Dieci anni fa Marianna Rossi (veronese) e Marco Soprana (originario di Valdagno), due giovani medici appena laureati, partono per un piccolo progetto dell’università di Verona in Burundi. Rimangono lì sei mesi. Sei mesi che non dimenticano. «Dopo dieci anni, due specialità e due figli, ci troviamo daccapo a guardarci negli occhi, e il nostro sogno è sempre li, anzi semmai rinforzato». 

E così da qualche giorno Marianna e Marco sono a Wolisso, in Etiopia, a tre ore di jeep da Addis Abeba. Fanno parte del gruppo di medici e cooperanti di Medici con l’Africa-Cuamm: questa volta però con loro ci sono Emilio e Franco, rispettivamente cinque e due anni, i loro due bambini. Resteranno lì tutti e quattro per un anno.

Marco era partito già a marzo: è il responsabile del reparto di Medicina Interna del St.Luke Hospital e si occupa della supervisione degli ambulatori dei pazienti esterni, del pronto soccorso e dell’ambulatorio di ecografia, a fianco a fianco con i medici locali. A Wolisso il Cuamm lavora dal 2001 e dal 2017 ha avviato il progetto «Mille di questi giorni», che punta a garantire l’assistenza medica a mamma e bambino nei primi due anni di vita. 

Marianna è arrivata a inizio giugno con i bimbi e nelle prossime settimane comincerà a mettere a disposizione la propria esperienza di anestesista. Nel frattempo lei, Emilio e Franco, si stanno abituando alla nuova vita, catapultati dalla loro casa di San Zeno ai duemila metri della regione dell’Oromia, terra di pastori e agricoltori. «Emilio e Franco per ora sono entusiasti», raccontano mamma e papà, che dopo tre mesi non vedeva l’ora di riabbracciare i suoi bambini.

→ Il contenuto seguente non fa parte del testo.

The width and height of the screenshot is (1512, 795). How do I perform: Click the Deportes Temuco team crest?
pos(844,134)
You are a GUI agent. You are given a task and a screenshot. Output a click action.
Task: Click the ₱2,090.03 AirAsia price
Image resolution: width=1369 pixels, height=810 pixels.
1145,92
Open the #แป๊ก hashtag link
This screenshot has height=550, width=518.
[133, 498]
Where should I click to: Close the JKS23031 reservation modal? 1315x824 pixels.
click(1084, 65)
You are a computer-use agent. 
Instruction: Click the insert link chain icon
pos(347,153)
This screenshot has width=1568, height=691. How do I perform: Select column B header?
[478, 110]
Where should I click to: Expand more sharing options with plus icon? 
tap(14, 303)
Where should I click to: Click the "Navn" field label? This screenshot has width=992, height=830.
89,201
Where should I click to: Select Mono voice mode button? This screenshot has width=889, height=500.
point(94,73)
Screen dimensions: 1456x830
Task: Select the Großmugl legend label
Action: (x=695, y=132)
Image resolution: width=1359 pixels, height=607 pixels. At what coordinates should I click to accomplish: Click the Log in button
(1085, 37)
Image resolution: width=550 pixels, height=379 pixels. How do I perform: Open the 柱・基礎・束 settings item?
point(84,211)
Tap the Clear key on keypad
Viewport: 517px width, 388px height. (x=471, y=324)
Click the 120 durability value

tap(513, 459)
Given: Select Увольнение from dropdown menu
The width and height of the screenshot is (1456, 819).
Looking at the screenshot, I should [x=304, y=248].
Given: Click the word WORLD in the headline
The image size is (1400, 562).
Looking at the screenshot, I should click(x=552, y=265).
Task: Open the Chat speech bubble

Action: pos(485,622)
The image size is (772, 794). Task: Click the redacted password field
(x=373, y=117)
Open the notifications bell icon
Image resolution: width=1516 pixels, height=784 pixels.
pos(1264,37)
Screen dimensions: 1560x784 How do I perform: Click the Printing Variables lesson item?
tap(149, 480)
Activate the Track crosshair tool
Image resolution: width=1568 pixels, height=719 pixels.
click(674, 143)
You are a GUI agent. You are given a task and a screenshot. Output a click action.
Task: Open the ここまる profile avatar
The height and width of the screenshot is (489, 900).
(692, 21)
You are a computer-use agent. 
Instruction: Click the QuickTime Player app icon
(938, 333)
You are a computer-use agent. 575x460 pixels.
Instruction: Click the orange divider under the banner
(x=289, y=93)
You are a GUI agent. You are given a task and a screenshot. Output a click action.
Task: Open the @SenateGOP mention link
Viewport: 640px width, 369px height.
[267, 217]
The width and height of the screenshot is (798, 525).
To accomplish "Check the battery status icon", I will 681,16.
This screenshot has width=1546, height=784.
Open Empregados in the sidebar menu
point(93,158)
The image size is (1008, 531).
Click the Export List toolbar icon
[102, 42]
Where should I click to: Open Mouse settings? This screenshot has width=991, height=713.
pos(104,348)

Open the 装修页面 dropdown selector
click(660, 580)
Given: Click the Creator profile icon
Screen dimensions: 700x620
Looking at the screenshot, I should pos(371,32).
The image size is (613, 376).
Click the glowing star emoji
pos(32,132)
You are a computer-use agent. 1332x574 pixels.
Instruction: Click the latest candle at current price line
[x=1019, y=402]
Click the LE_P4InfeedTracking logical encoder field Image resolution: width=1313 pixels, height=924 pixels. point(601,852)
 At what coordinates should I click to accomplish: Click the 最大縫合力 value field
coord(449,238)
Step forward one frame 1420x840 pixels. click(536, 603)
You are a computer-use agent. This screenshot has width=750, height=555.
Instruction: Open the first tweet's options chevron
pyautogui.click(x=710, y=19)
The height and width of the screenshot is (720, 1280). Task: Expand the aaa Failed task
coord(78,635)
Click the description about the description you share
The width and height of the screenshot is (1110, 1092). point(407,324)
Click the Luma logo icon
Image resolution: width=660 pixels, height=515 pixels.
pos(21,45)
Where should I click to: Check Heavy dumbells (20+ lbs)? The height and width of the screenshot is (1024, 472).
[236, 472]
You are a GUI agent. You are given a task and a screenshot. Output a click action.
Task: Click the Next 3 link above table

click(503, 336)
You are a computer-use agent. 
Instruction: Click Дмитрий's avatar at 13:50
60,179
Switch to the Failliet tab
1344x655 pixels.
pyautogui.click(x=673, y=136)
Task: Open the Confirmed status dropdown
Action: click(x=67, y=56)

A settembre Emilio comincerà le elementari nella scuola locale, dove imparerà a parlare in amarico, come lui stesso prima della partenza spiegava con puntualità a parenti e amici.  «Un po’ di timore di destabilizzarli c’era», racconta Marianna, «ma è stata maggiore la voglia di metterci alla prova come famiglia e dare ai nostri figli una visione diversa del mondo». 

 

Per i due medici questo resta «un sogno che avevamo da tanti anni. Cioè quello di partire, raggiungere chi non può muoversi e non ha niente, essere là dove si può fare la differenza». «Farò il medico in Africa», diceva perentoria a tutti Marianna già da ragazzina. Poi, con il passare degli anni, racconta, ha «capito ancor di più l’importanza della gratitudine e insieme il rischio di scivolare in una routine privilegiata, dimenticando chi è meno fortunato».
Le differenze che stanno incontrando con la realtà italiana, spiegano, sono enormi. Sia in termini di organizzazione della sanità che di differenze culturali, che rendono l’attività di reparto sempre una sfida lavorativa e umana. «Ma questo posto», concludono, «ti sa regalare soddisfazioni inaspettate».